_Task directions:_ Return, from the listing below, each line where the word "green" appears.
──────────────────────────────
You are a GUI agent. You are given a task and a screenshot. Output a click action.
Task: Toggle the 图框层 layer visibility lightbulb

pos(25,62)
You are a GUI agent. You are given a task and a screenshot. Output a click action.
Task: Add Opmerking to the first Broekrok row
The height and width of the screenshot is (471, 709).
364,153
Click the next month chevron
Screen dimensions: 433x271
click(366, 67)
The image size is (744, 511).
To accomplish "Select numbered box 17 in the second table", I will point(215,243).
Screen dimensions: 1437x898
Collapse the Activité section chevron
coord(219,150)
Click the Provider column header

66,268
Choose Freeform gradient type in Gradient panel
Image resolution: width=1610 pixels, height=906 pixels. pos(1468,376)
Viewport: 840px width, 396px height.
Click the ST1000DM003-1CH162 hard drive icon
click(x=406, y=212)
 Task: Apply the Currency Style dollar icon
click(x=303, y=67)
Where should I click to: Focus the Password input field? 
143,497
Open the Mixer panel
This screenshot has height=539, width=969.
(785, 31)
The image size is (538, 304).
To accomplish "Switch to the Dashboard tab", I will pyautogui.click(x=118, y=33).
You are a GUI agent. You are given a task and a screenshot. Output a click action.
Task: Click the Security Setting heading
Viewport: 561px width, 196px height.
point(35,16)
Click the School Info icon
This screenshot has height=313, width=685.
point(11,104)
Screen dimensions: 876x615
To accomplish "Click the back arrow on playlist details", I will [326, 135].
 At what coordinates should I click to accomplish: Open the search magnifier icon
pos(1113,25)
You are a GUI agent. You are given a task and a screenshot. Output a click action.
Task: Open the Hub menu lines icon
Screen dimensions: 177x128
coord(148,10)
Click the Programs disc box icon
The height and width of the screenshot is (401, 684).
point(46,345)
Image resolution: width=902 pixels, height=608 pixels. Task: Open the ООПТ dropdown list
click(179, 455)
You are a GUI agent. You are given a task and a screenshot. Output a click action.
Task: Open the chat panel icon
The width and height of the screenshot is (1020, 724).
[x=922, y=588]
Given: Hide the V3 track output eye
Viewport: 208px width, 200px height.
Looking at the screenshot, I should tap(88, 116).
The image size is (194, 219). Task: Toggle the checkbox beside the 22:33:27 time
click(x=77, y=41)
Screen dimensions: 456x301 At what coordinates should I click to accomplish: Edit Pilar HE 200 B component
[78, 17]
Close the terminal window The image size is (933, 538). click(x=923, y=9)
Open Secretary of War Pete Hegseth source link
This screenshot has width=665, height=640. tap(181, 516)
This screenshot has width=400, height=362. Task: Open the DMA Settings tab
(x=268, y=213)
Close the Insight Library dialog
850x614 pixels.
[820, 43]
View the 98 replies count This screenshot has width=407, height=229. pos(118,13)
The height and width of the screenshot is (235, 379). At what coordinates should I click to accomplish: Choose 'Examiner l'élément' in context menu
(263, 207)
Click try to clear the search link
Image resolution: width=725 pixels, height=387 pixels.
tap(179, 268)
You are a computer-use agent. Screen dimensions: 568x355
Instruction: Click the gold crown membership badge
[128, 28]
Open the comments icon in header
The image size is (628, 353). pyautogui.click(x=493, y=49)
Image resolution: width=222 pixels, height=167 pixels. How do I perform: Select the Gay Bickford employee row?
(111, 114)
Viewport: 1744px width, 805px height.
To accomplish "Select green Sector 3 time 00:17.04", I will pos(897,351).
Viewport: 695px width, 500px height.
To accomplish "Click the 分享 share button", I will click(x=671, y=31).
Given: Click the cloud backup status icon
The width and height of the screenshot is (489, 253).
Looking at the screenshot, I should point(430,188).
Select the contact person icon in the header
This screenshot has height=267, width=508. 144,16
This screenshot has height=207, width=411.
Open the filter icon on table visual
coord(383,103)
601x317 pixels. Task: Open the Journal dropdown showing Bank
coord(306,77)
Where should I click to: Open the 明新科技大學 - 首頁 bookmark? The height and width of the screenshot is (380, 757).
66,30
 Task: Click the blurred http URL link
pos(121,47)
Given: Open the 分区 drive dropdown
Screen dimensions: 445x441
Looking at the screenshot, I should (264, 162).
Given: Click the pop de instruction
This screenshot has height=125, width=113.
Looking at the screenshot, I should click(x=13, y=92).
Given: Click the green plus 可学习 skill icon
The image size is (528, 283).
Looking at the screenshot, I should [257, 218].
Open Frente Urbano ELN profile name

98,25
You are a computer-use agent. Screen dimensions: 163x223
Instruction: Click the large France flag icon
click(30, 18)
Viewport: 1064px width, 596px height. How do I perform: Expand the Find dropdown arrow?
──────────────────────────────
_Response:_
To accomplish "Select green Sector 3 time 00:17.04", I will pos(897,351).
Given: Click the green plus 可学习 skill icon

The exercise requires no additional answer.